The Institute for Natural Resources' (INR) Oregon Biodiversity Information Center (ORBIC) received the 2013 Network Collaboration Award last night at the NatureServe network's annual Biodiversity Without Boundaries conference in Baltimore.
The honor recognizes ORBIC's leadership in engaging network members in efforts to develop innovative conservation data and information. ORBIC is one of three members of the NatureServe network whose achievements earned the recognition from their peers this year.
"This award recognizes the steady stream of energy and innovation that ORBIC brings to the network," said Mary Klein, president and CEO of NatureServe. "They consistently identify opportunities to address cross-cutting issues and develop pragmatic solutions through inventive methods and partnerships."
The award cites four examples of diverse collaborations that ORBIC initiated or provided leadership to:
"Oregon always works to try to implement new ideas, and ORBIC is fortunate to have experienced and dedicated staff willing to try new things," said Jimmy
Kagan, director of ORBIC. " However, the ability to work with other programs across the country, and take advantage of their expertise and innovations with NatureServe's support, has become a major reason for our recent successes."

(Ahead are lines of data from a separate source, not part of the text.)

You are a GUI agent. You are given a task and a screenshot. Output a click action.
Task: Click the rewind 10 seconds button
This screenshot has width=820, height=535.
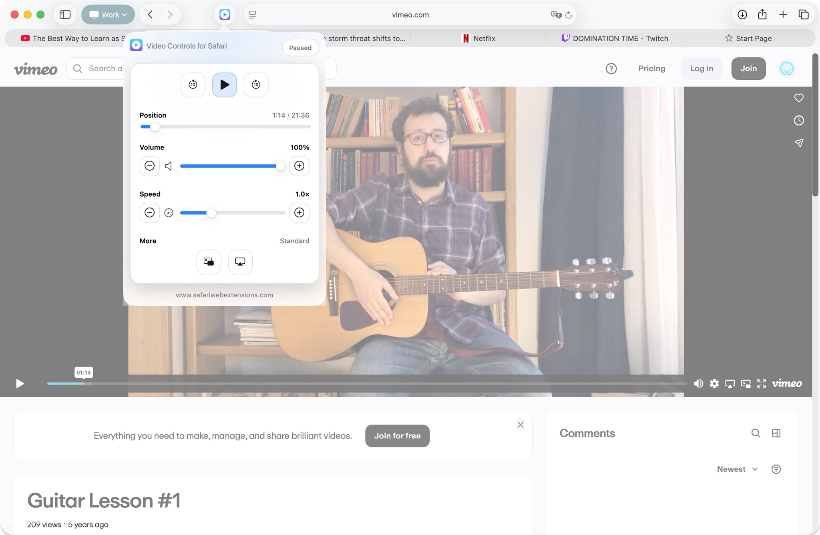[x=193, y=85]
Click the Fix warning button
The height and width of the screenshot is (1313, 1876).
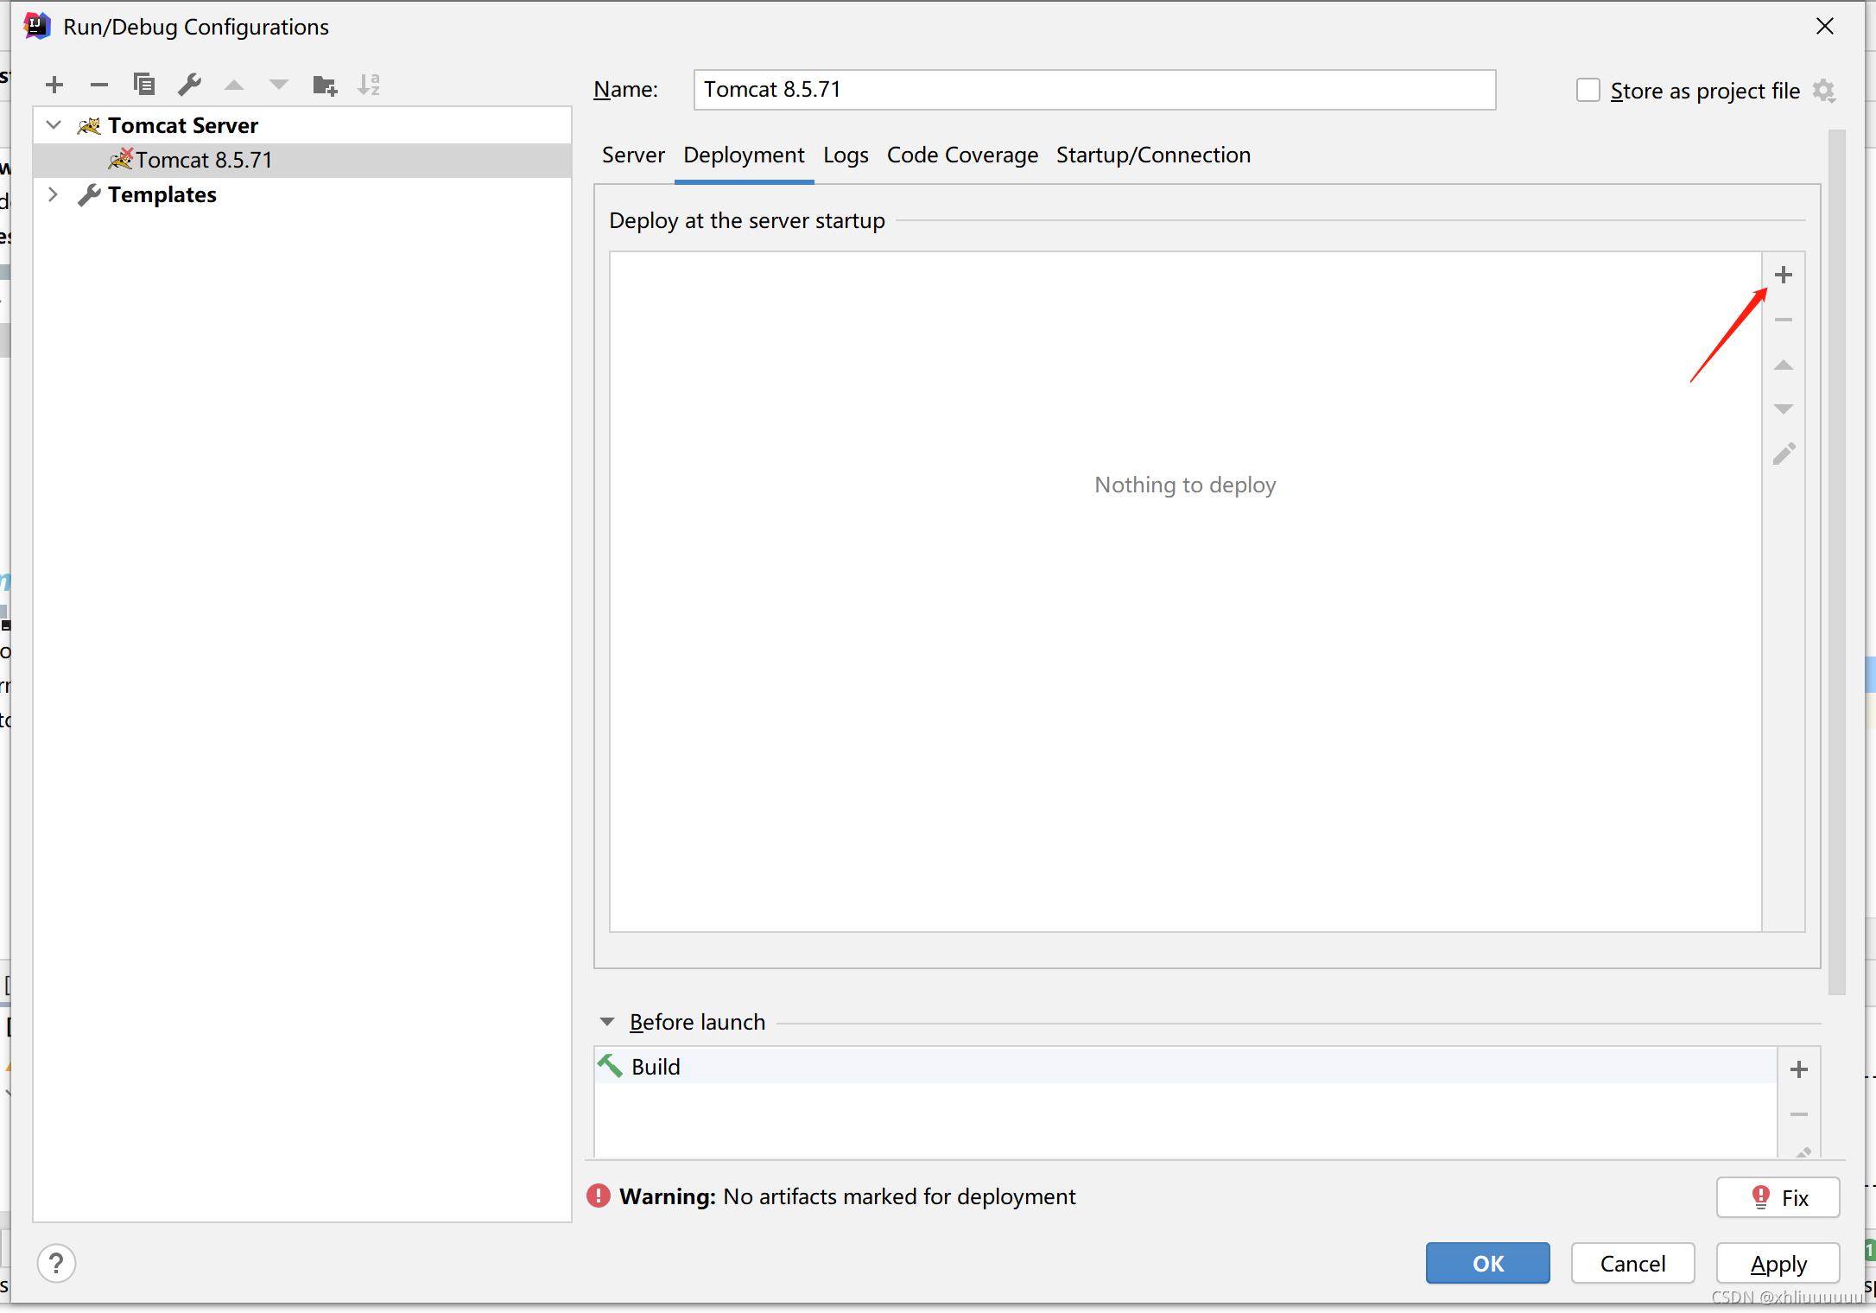pos(1778,1197)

ORBIC's persistence, cooperation, and coordination over several years enlisted more than 20 network members as state data stewards for the Protected Areas Database of the United States (PAD-US). Network engagements on PAD-US with partners like USGS, the Conservation Biology Institute, The Nature Conservancy, and the GreenInfo Network also contributed to establishing NatureServe's subsequent role in coordinating funding and participation for developing the National Conservation Easement Database.

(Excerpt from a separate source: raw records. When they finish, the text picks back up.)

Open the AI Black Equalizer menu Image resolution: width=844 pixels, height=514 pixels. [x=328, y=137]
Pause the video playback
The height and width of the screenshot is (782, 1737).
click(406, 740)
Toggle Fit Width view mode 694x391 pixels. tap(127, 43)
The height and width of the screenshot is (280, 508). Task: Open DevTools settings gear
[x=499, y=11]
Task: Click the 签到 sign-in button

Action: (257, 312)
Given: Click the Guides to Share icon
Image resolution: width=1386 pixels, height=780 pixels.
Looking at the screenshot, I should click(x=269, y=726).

ORBIC also works to enhance network contributions toward improvements in transportation decision-making. A TRB-funded research project led by Oregon State University, INR and ORBIC engaged staff from NatureServe and network members from five states. The effort produced a guide and framework that provides methods, data, tools, and case studies to support integrated conservation and transportation planning. Building on both existing conservation methodologies and the existing transportation planning process, the guide incorporates ecologically based assessments and ecosystem services considerations while addressing such projects' complex implementation-stage compliance issues. By piloting comprehensive wetland catalogues and state-level species distribution modeling, the project has generated strong federal interest in scaling the framework up to the regional and national level due to the resulting improved environmental outcomes and faster project delivery.

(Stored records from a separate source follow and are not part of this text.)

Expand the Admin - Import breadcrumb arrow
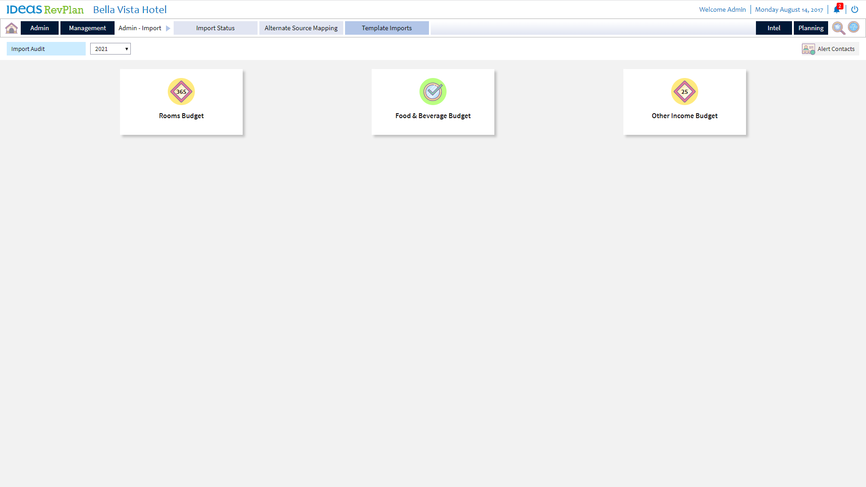The width and height of the screenshot is (866, 487). tap(168, 28)
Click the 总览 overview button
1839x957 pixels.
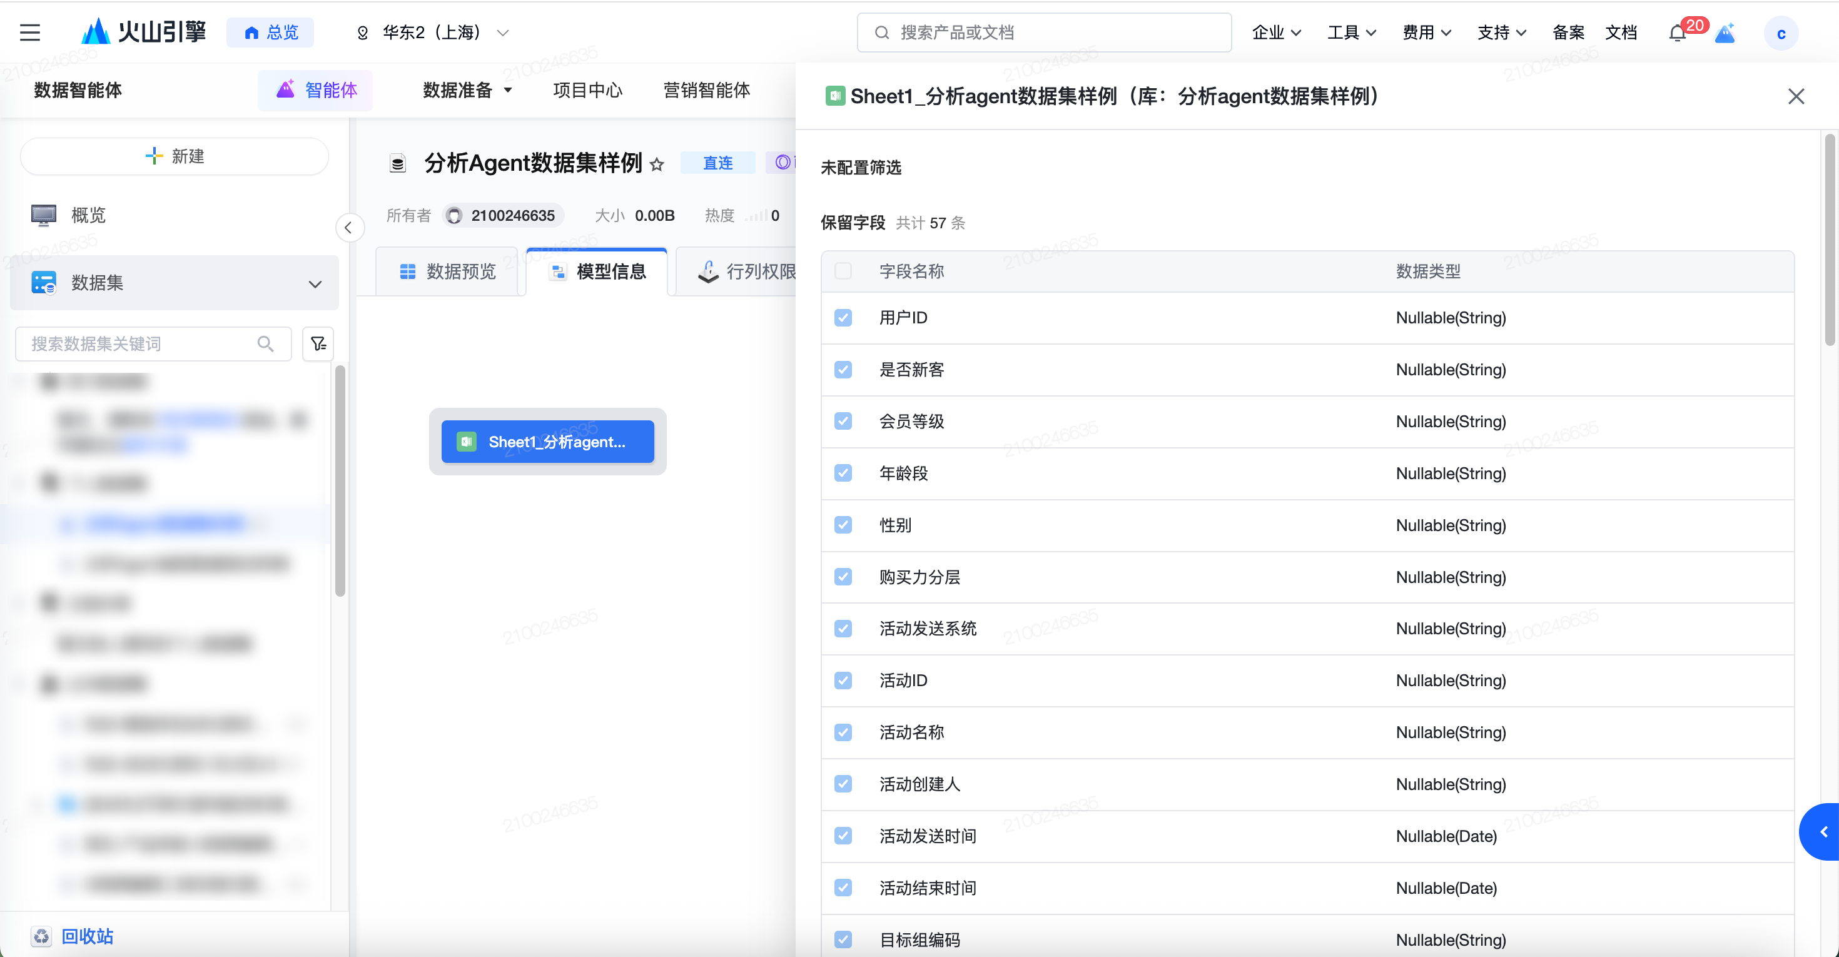pos(271,33)
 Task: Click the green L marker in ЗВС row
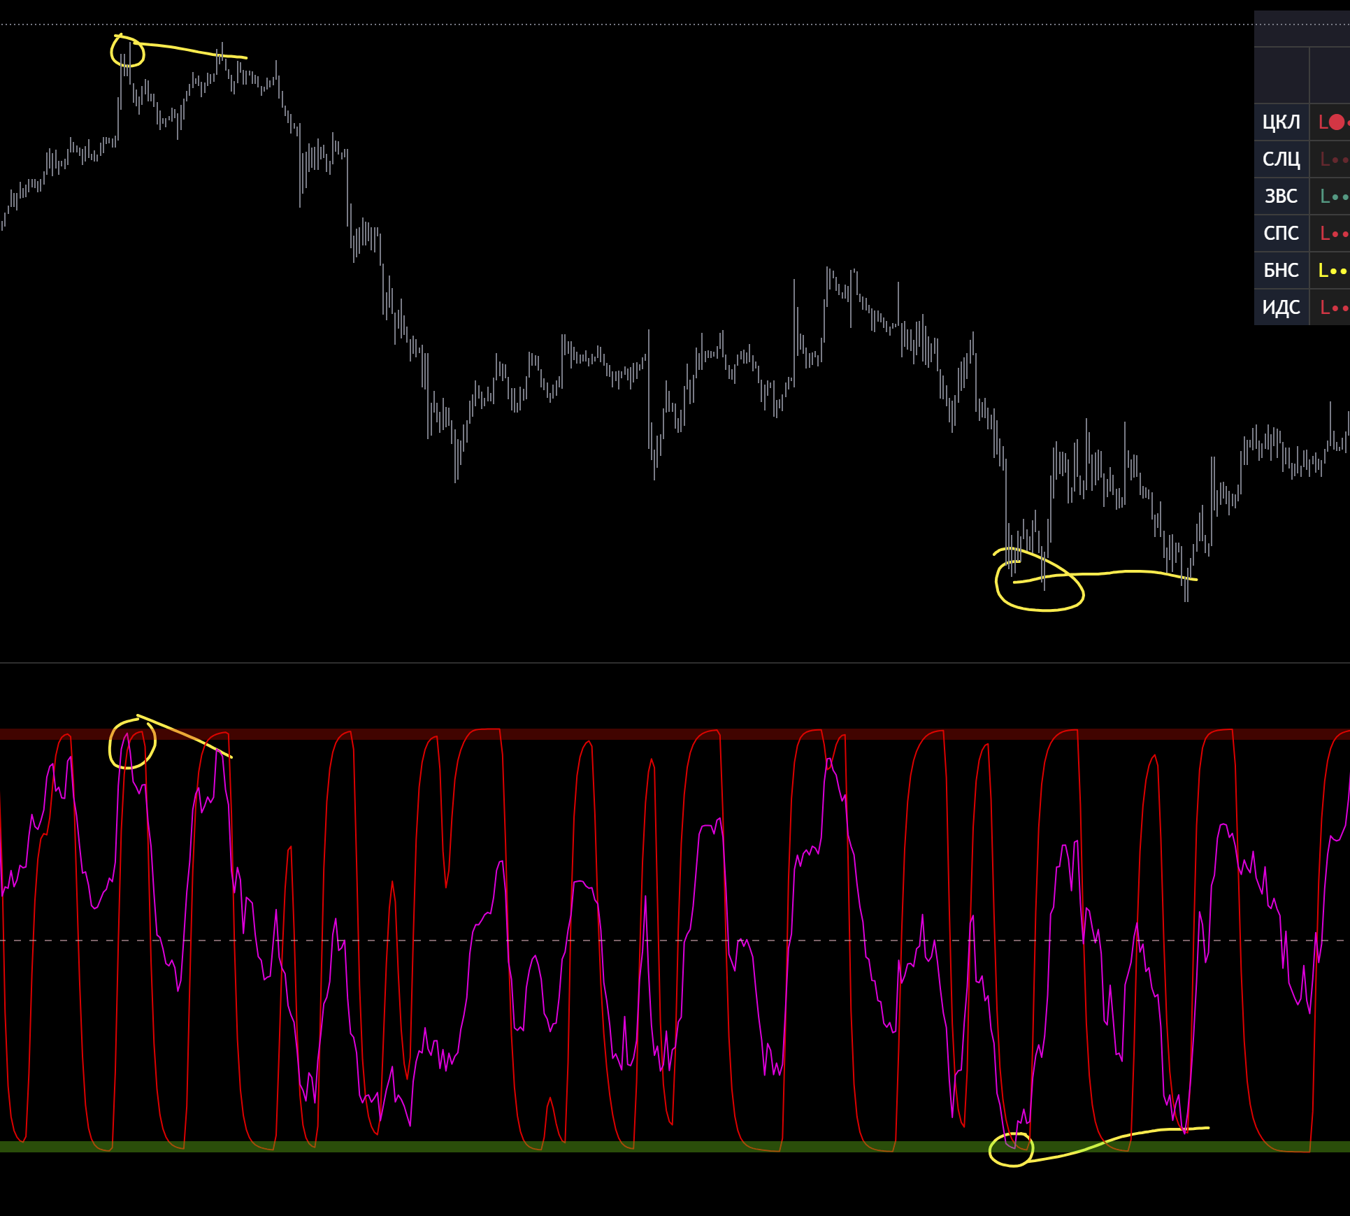coord(1324,196)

ORBIC also led the establishment of a consortium of biodiversity distribution modeling centers, enlisting participation from NatureServe and 13 different U.S. network members. Although other efforts are underway for particular jurisdictions, this collaboration is unique in its focus on range-wide species distribution and habitat models that span multiple jurisdictions. These range-wide maps are particularly important in assisting landowners, land managers and decision-makers.